DATASET RECORDS
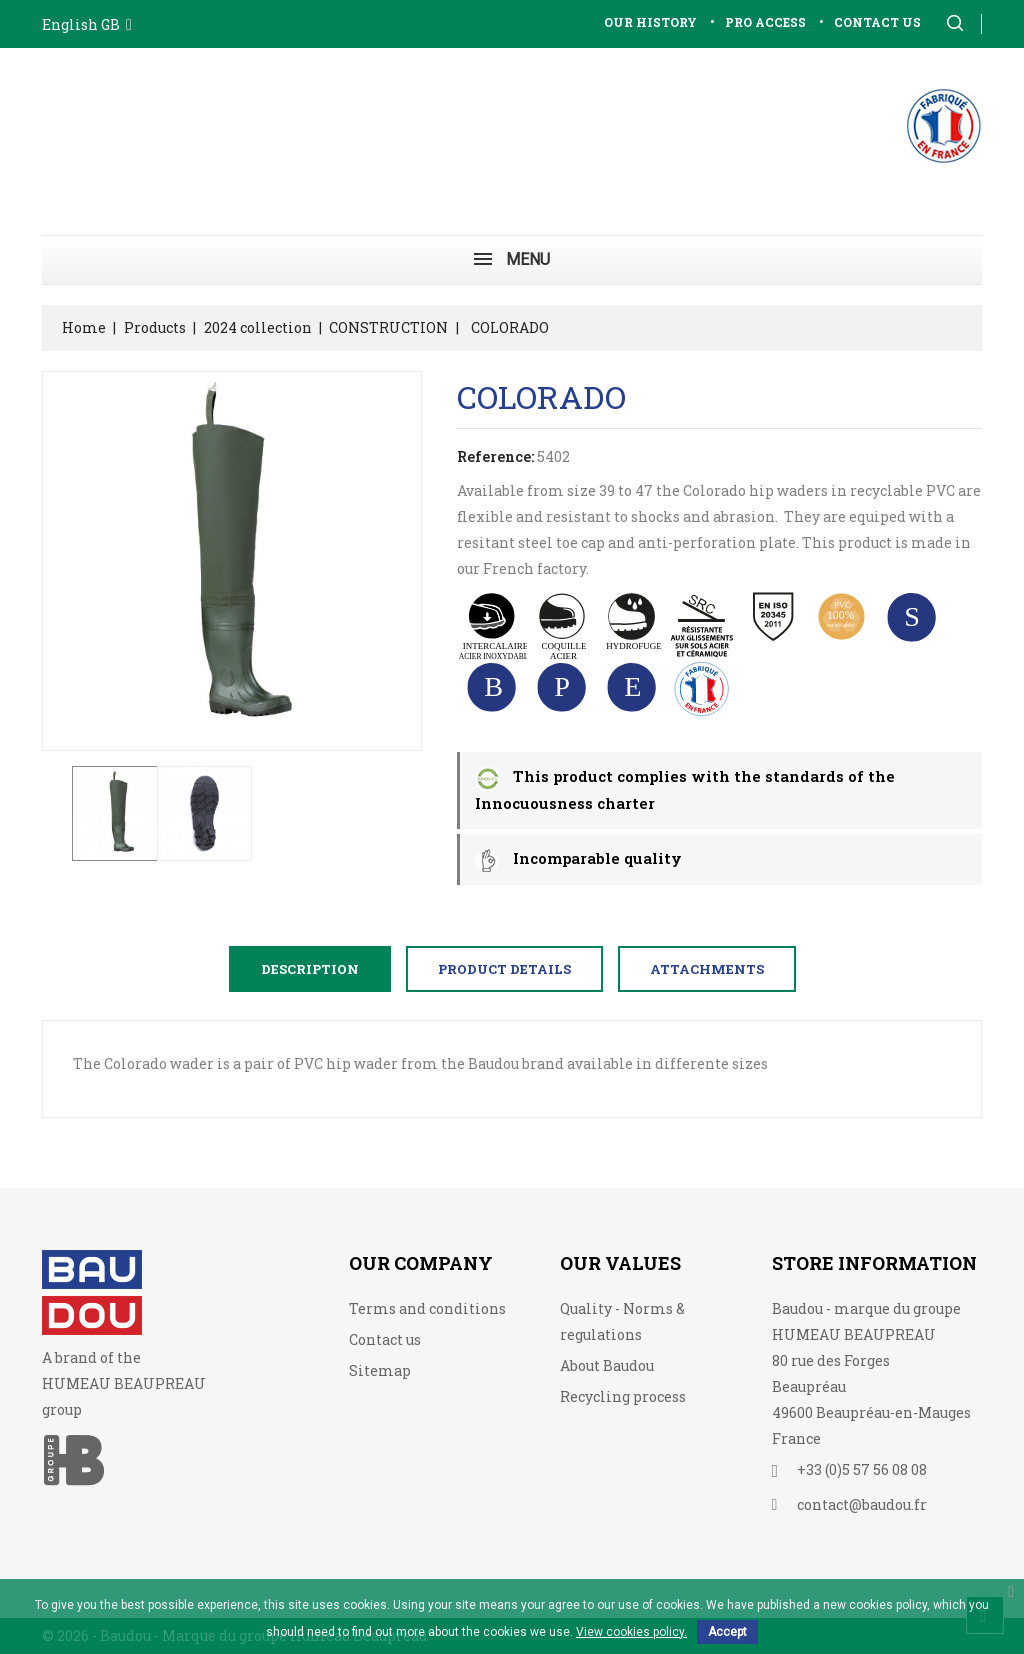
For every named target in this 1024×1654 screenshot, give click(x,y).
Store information (874, 1263)
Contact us (385, 1339)
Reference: (495, 456)
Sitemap (380, 1370)
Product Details (504, 969)
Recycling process (623, 1396)
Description (310, 969)
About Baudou (607, 1365)
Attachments (707, 969)
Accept (727, 1632)
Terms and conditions (427, 1308)
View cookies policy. (631, 1632)
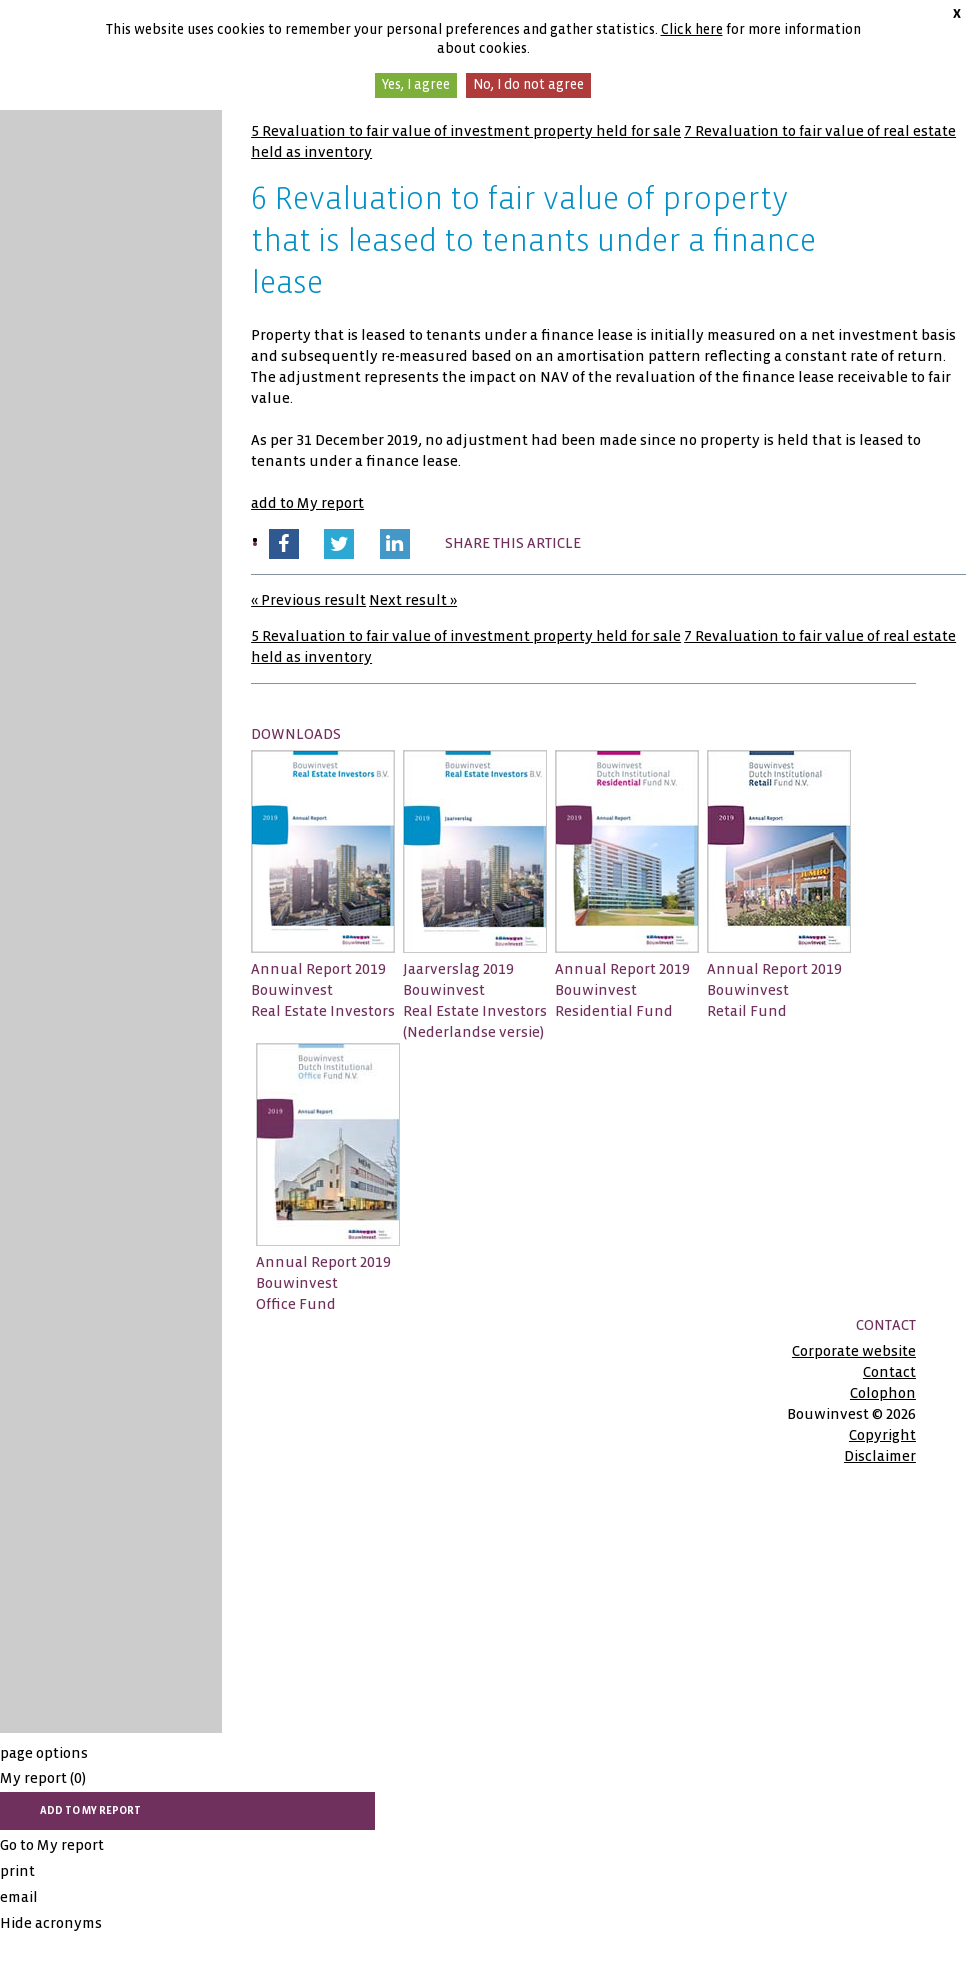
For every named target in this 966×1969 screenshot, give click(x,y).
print (17, 1871)
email (19, 1897)
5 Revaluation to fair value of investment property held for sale (466, 131)
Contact (889, 1372)
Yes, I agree (416, 84)
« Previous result (308, 600)
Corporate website (854, 1351)
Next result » (413, 600)
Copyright (882, 1435)
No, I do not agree (528, 84)
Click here (692, 29)
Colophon (883, 1393)
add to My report (307, 503)
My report (43, 1778)
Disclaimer (880, 1456)
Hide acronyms (51, 1923)
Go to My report (52, 1845)
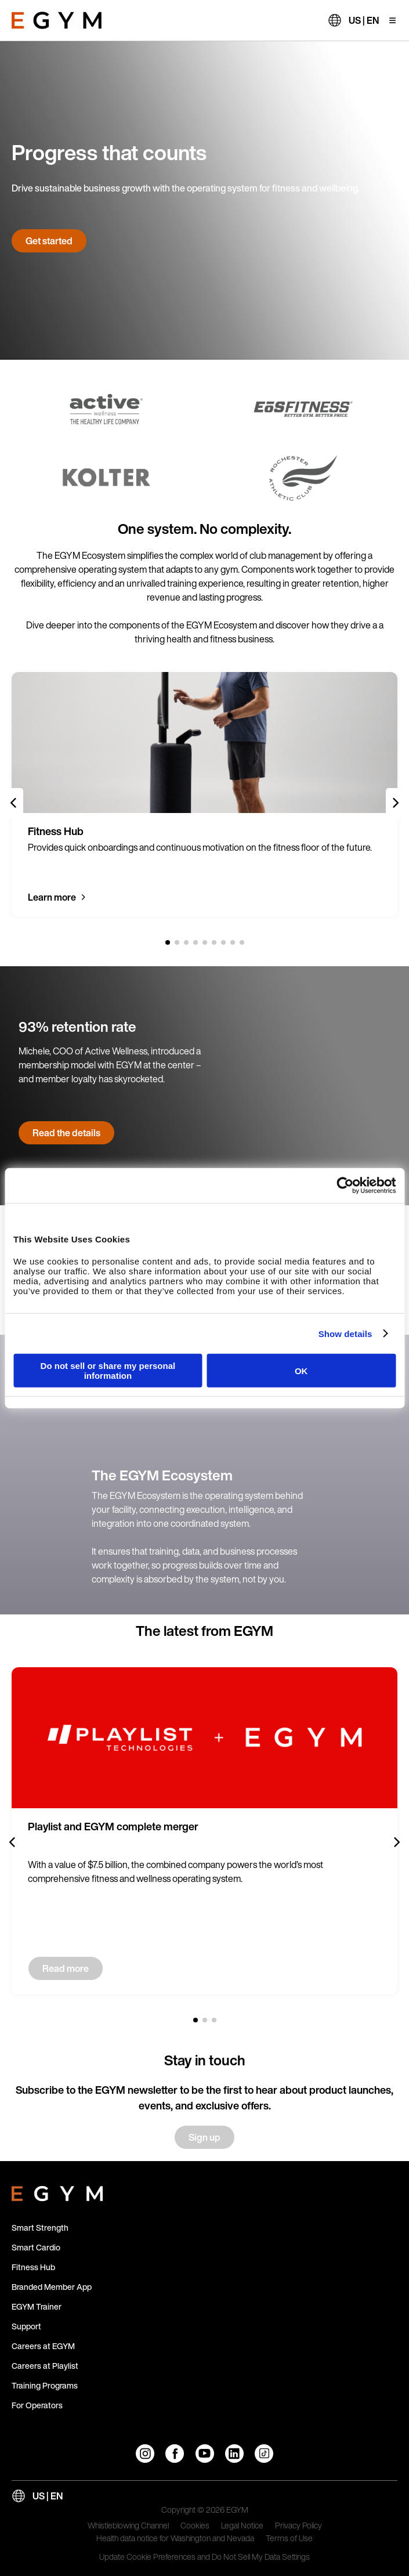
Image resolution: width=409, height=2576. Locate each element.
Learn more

DESCRIPTION OF THE TASK
Please revise all the lines above, changing every "screenshot" to "image" and keeping everything else the same. Leave the pictures out.

ANSWER TO THE PROBLEM
For every named target in this 1024×1654 image, give click(x,y).
Store information (874, 1263)
Contact us (385, 1339)
Reference: (495, 456)
Sitemap (380, 1370)
Product Details (504, 969)
Recycling process (623, 1396)
Description (310, 969)
About Baudou (607, 1365)
Attachments (707, 969)
Accept (727, 1632)
Terms and conditions (427, 1308)
View cookies policy. (631, 1632)
For every named target in this 966×1969 image, give click(x,y).
print (17, 1871)
email (19, 1897)
5 Revaluation to fair value of investment property held for sale (466, 131)
Contact (889, 1372)
Yes, I agree (416, 84)
« Previous result (308, 600)
Corporate website (854, 1351)
Next result » (413, 600)
Copyright (882, 1435)
No, I do not agree (528, 84)
Click here (692, 29)
Colophon (883, 1393)
add to My report (307, 503)
My report (43, 1778)
Disclaimer (880, 1456)
Hide acronyms (51, 1923)
Go to My report (52, 1845)
Image resolution: width=409, height=2576. Locate each element.
Learn more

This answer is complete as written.